Camp de rééducation perdu en pleine jungle à cent cinquante kilomètres au
nord de Saigon. L’homme est assis, résigné et craintif. Dans ses yeux éper-
dus, la tension, la méfiance. Une méfiance qui semble un appel de détresse.
« Ni Soviétique, ni communiste, Français et journaliste. » La présentation
sommaire, sous forme d’un rituel à peine déguisé, estompe quelque peu ses
craintes. « J’étais chirurgien-dentiste à Saigon. Je n’avais jamais combattu.
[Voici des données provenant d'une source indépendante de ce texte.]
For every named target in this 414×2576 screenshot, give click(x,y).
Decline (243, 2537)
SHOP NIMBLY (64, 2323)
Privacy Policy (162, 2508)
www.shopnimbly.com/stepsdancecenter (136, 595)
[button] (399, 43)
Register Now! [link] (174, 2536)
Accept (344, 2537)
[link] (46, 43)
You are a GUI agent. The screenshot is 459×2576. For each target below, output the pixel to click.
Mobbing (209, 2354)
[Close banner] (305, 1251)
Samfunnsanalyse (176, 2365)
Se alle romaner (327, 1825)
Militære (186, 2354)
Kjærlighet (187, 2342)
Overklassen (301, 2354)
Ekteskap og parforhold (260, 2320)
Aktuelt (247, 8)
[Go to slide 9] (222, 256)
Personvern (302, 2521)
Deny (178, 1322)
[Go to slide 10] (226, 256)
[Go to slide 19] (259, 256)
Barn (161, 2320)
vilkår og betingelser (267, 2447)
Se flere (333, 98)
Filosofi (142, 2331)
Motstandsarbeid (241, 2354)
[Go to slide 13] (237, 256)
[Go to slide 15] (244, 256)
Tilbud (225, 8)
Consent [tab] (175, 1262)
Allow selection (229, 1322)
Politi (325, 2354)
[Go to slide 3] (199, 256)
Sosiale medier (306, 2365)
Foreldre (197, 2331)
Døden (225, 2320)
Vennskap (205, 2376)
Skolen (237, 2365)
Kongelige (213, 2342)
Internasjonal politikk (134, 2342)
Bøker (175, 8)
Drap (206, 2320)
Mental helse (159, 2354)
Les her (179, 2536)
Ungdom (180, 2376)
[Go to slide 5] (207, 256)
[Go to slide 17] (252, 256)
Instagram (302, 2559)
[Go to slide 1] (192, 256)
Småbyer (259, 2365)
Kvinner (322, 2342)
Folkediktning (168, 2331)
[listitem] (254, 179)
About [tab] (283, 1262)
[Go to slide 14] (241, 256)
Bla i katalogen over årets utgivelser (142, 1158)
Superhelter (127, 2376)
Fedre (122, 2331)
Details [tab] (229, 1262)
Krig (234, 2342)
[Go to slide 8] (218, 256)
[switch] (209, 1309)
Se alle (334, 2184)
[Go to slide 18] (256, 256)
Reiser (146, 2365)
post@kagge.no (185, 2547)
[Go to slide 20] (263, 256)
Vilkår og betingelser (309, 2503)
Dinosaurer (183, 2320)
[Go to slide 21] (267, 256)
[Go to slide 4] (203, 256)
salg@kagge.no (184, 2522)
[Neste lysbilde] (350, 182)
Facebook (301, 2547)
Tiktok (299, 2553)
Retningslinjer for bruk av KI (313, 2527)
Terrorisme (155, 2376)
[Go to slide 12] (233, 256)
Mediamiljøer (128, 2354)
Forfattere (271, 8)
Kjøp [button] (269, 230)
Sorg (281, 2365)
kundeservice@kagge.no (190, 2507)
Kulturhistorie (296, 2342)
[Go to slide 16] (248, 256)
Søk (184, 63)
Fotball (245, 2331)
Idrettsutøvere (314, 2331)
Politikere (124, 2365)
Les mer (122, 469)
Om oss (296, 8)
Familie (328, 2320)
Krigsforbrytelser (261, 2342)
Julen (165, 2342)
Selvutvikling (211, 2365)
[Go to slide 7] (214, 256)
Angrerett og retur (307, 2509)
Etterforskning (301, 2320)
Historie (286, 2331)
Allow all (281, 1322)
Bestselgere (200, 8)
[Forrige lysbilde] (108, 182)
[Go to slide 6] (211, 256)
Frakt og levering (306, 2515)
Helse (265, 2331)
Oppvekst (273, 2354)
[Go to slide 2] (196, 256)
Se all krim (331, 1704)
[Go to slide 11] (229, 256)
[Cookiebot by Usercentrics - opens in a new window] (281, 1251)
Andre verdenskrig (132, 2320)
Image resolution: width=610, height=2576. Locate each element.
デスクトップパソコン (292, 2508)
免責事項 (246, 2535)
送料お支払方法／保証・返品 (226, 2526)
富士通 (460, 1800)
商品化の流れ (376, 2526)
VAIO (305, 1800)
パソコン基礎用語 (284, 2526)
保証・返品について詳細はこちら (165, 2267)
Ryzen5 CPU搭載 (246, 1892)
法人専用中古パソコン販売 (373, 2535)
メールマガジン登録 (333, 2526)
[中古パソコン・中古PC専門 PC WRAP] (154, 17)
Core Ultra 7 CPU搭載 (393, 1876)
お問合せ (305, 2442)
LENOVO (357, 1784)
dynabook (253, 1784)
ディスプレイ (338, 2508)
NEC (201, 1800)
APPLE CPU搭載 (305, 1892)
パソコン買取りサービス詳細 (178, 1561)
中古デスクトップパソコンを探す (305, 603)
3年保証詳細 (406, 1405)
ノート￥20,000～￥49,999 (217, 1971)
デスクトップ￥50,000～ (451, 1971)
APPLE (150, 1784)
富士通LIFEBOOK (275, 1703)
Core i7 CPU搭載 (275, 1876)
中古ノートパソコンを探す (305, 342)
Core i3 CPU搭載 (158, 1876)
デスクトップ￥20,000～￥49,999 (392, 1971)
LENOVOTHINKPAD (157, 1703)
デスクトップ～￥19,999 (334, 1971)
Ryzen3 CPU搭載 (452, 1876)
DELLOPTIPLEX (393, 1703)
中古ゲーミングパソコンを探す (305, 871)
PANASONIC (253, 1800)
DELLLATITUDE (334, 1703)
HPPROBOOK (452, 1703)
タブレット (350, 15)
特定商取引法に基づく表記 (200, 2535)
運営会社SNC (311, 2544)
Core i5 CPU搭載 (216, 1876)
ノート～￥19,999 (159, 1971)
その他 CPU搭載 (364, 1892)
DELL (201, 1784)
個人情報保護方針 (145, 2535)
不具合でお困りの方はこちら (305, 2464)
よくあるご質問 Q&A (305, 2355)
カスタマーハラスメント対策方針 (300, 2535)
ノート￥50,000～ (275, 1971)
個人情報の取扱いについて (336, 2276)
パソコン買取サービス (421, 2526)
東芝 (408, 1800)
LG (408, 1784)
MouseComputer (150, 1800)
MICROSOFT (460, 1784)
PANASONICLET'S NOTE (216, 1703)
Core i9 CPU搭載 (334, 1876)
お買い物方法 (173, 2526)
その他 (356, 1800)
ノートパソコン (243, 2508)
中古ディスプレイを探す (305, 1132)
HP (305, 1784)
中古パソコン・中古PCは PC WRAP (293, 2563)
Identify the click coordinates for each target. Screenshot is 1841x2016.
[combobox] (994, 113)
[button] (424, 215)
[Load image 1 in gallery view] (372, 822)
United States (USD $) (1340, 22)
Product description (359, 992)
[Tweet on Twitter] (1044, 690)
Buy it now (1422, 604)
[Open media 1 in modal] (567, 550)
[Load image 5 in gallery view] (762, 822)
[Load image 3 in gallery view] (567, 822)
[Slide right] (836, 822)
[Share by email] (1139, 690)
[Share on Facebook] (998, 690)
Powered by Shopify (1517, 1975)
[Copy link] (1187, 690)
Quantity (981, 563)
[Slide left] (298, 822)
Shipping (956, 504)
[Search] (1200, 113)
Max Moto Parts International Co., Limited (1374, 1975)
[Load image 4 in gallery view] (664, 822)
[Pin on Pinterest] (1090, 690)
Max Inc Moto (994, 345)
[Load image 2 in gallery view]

On m’a fait endosser un treillis et on m’a donné une arme au dernier
moment. Les bôdoïs [fantassins de l’armée nationale vietnamienne] étaient
aux portes de la ville. J’ai été fait prisonnier avant d’avoir tiré un coup de
fusil. Je suis ici depuis quatre ans… »
Par la fenêtre de la case, j’aperçois le groupe des autorités du camp faire
les cent pas. On leur a demandé de sortir. Exigence à laquelle nos sbi-
res ont cédé non sans réticence. Ils attendent, impatients, le regard rivé
sur notre paillote. Il faut faire vite pour ne pas attiser leur suspicion. La
sueur perlant sur le front mais rendu plus en confiance, notre « homme
nouveau » confie à voix basse : « Ils appellent ça un camp de rééducation.
Ne vous fiez pas à ce que l’on vous a dit ou montré. Ici, c’est un camp de
concentration, régime de travaux forcés où la torture existe. J’ai été battu
plusieurs fois… [Il montre des stigmates sur son corps.] Beaucoup de mes
camarades sont morts d’épuisement… » La caméra reste à mes pieds. Il n’y
aura pas d’enregistrement. Avant de nous quitter, une version officielle est
convenue entre nous dans l’espoir de lui éviter d’éventuelles représailles
par ses geôliers. Vaine illusion ? On se quitte. L’entretien a duré tout juste
quatre minutes. Depuis, je me demande souvent ce que cet homme est
devenu. Je ne connais même pas son nom. Juste une photo.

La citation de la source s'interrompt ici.